A medida amplia a Desvinculação de Receitas (DRU), permitindo que 50% de verbas antes destinadas a fundos específicos sejam realocadas — percentual que cairá para 30% a partir de 2027. Também será possível utilizar superávits financeiros em despesas urgentes.
Outro ponto central é o parcelamento das dívidas previdenciárias. No RN, 31 municípios com Regimes Próprios de Previdência (RPPS) poderão dividir débitos em até 300 meses, chegando a 360 em alguns casos.

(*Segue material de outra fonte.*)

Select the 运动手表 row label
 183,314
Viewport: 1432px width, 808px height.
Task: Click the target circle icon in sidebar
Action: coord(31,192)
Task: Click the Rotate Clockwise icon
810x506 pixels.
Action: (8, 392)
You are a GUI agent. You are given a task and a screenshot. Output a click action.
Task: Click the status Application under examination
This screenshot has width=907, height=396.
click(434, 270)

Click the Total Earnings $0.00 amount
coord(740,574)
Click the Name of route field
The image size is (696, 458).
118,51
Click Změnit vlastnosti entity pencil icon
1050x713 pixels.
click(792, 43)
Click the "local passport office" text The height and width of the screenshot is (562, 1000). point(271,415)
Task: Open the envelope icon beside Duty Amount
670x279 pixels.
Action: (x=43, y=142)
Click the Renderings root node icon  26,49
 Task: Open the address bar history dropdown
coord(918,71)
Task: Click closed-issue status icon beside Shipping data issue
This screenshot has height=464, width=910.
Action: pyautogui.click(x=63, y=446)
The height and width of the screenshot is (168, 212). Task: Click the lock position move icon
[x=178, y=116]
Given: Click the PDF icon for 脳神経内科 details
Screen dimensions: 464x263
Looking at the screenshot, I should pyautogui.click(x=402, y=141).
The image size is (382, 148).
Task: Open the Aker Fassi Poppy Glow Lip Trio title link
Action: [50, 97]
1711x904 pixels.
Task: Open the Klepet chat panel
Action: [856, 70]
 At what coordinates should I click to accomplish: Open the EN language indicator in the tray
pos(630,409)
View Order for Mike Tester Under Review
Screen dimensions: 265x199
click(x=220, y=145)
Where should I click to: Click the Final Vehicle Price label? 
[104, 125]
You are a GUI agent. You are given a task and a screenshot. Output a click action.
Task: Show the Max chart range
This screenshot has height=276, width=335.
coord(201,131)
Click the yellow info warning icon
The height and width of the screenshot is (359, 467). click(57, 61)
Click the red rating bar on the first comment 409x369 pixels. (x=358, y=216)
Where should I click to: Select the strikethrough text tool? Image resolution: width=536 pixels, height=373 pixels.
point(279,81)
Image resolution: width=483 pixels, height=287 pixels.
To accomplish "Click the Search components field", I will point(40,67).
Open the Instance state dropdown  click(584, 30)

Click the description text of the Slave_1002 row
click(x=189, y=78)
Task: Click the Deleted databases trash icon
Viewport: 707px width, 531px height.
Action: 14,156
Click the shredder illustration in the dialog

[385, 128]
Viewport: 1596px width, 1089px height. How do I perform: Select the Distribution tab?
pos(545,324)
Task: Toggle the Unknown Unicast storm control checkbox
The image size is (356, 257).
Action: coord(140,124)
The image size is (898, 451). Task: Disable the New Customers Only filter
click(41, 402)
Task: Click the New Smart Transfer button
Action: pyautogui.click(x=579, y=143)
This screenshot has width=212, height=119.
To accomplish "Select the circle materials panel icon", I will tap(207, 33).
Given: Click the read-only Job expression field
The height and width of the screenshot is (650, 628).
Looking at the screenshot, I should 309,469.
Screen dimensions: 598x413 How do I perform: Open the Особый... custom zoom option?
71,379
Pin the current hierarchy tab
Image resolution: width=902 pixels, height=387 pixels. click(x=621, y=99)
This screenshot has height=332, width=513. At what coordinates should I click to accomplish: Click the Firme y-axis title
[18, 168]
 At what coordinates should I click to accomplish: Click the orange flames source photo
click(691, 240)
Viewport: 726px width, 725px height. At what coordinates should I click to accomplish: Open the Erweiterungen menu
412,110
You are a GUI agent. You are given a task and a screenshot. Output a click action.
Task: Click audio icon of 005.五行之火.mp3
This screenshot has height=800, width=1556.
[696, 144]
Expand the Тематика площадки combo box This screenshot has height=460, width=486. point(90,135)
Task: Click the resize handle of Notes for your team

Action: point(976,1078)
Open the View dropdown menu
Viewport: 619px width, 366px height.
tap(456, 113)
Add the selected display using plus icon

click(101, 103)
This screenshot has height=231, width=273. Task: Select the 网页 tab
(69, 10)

A troca do indexador da dívida, que passa da Selic para IPCA com juros menores, deve gerar economia de R$ 1,1 bilhão até 2030. Segundo o economista Helder Cavalcanti Vieira, as mudanças ampliam a capacidade de investimento, geração de empregos e qualidade de vida nas cidades potiguares.
Com informações da Tribuna do Norte e do Portal da CNM.